We call upon the Government to ensure the safety of the premises, equipment and personnel of the Sirasa Media network and the Uthayan newspaper. For too long the incumbent regime has left questions unanswered about repeated and debilitating attacks on this country’s Fourth Estate. Scribe killers, white vans and armed groups terrorising media institutions have roamed outside the ambit of the law for long enough. It is a travesty that as such crimes against the nation’s free press go unpunished, the Government’s law enforcement arm remains exclusively preoccupied with brutally quelling garbage disputes in Colombo’s low income neighbourhoods or attacking peaceful demonstrators protesting against the meteoric rise of extremist groups that are sowing hate and discord between communities of people in this country.

We reiterate that this consistent assault on independent media institutions is a gross infringement of the people’s fundamental right to free expression and impedes their right to information and condemn this culture of intimidation and suppression unreservedly.

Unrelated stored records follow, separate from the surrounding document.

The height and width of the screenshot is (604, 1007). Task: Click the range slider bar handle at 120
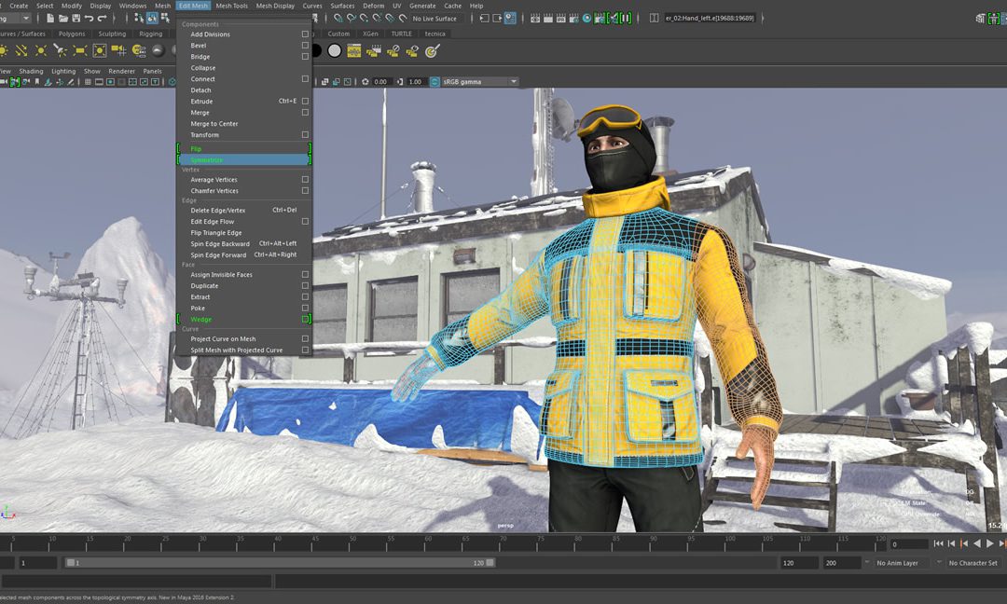click(x=490, y=563)
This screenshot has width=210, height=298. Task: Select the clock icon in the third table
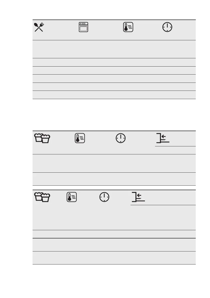(104, 197)

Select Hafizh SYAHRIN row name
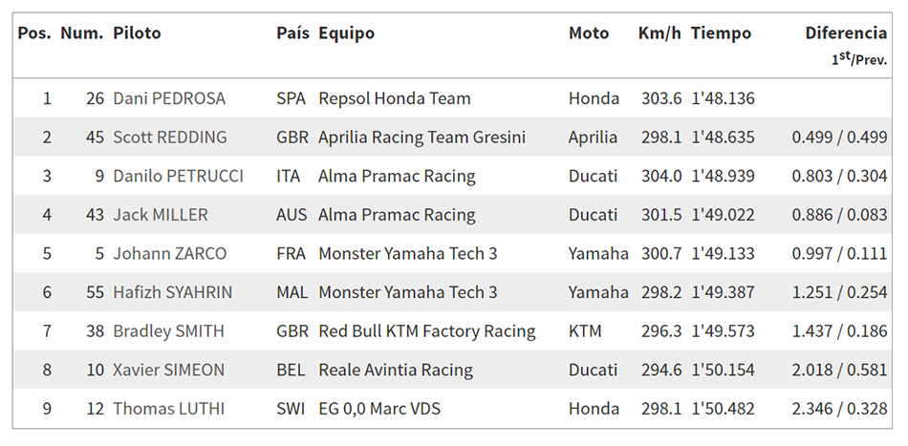click(x=173, y=292)
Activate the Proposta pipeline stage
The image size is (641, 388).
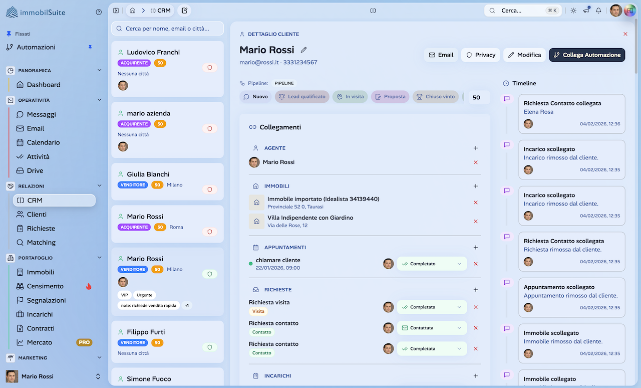(x=390, y=96)
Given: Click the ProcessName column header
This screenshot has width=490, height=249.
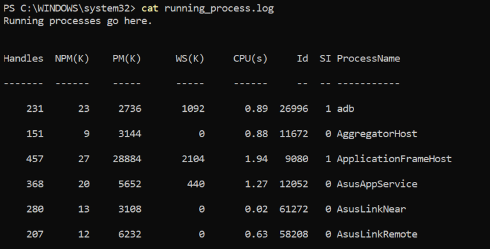Looking at the screenshot, I should tap(368, 59).
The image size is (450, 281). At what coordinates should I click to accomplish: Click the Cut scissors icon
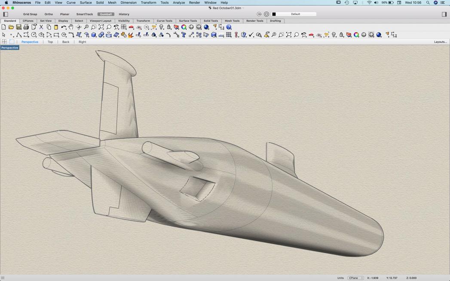tap(41, 27)
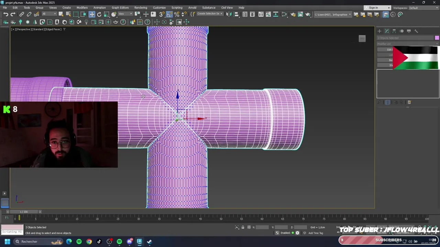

That a campaign to suppress dissent is underway is crystal clear. Its mission is to wipe out the last vestiges of the independent media in the country and rob the people, perhaps permanently, of their right to information. Let those who attempt to terrorize the media remember that every successive attack will not only unify the media against the ruling powers, but also galvanize all sections of the opposition to join the fight against a common enemy. I call upon all media institutions to shed their differences and stand together in the unequivocal condemnation of this latest threat against Sirasa and Uthayan in the knowledge that while today it might be their turn, the suppression will not end until each and every newspaper, radio station and television station is effectively silenced and subjugated.